Zahnfleischbluten signalisiert eine oberflächliche Entzündung, doch gefährlich wird es, wenn diese schmerzfrei in eine tiefe Parodontitis mit Taschenbildungen übergeht. Eine professionelle Vermessung der Zahnfleischtaschen ist ab einer Tiefe von 4 Millimetern zur Vermeidung von Zahnverlust zwingend erforderlich.
Kann ich Parodontose selbst vor dem Spiegel erkennen?
Eine Selbstdiagnose der Parodontose ist unmöglich, da die Erkrankung heute oft schmerzfrei verläuft und nicht mehr zwingend durch Bluten auffällt.
Entgegen alten Mythen aus der Werbung ist das Fehlen von Schmerzen oder Blutungen kein Beleg für gesundes Zahnfleisch. Das tückische an der modernen Parodontose ist, dass man sie oft erst spürt, wenn der Zahnhalteapparat bereits massiv geschädigt ist. Mit der häuslichen Mundpflege können Patienten nur die sichtbaren Oberflächen reinigen, erreichen aber niemals die tiefen bakteriellen Nischen, in denen die Zerstörung stattfindet. Daher ist eine regelmäßige Kontrolle durch einen Fachmann, der die Taschentiefe objektiv misst, die einzige sichere Methode der Früherkennung.

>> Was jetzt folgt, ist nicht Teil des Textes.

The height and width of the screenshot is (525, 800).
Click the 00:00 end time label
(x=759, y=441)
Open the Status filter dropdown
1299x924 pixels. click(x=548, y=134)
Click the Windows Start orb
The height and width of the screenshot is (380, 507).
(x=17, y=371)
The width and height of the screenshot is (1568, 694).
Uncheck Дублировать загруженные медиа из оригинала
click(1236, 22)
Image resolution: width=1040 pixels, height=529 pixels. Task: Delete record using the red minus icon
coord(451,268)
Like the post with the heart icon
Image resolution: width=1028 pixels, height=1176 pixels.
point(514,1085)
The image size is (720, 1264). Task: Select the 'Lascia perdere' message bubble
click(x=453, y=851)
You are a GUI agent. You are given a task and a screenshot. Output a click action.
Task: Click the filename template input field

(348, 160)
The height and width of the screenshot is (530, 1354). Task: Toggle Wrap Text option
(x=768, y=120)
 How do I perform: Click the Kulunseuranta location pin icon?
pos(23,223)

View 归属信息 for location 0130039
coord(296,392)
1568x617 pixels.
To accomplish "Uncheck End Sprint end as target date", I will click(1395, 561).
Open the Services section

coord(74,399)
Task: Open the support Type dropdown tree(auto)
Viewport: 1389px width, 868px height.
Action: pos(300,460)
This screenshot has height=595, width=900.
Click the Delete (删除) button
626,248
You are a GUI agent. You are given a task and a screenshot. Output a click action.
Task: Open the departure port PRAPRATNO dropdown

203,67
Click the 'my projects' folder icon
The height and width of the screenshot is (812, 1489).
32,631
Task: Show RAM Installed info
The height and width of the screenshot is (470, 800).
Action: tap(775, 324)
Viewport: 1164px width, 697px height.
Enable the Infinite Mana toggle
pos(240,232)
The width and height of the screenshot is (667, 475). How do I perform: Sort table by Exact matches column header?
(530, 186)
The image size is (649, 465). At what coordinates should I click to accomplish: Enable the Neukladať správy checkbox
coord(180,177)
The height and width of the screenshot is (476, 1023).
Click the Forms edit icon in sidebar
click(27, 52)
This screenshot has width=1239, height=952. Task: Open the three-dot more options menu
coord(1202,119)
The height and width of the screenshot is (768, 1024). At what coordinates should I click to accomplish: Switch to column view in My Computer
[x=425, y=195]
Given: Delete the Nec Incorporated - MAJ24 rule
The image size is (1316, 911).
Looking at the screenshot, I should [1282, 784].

Expert Insight: Das türkische bei der Parodontose ist mittlerweile dass man es nicht mehr spürt. - Dr. Wolfgang H. Koch
Was ist der Unterschied zwischen Gingivitis und Parodontose?
Der Hauptunterschied liegt in der Tiefe der Zahnfleischtaschen: Eine Gingivitis weist Taschen von 2 bis 3 Millimetern auf, Parodontose dagegen 5 bis 8 Millimeter.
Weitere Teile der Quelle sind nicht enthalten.